### Task prompt
The data should be duplicated exactly, with every word kept as it is.

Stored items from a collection
• • •

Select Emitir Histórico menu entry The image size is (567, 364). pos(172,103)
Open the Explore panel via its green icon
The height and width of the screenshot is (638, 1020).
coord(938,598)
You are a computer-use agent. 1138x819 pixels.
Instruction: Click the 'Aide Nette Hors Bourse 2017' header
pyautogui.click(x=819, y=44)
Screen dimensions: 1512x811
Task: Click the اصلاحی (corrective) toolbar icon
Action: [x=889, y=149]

• • •

### Response below
Select Emitir Histórico menu entry The image size is (567, 364). pos(172,103)
Open the Explore panel via its green icon
The height and width of the screenshot is (638, 1020).
coord(938,598)
You are a computer-use agent. 1138x819 pixels.
Instruction: Click the 'Aide Nette Hors Bourse 2017' header
pyautogui.click(x=819, y=44)
Screen dimensions: 1512x811
Task: Click the اصلاحی (corrective) toolbar icon
Action: [x=889, y=149]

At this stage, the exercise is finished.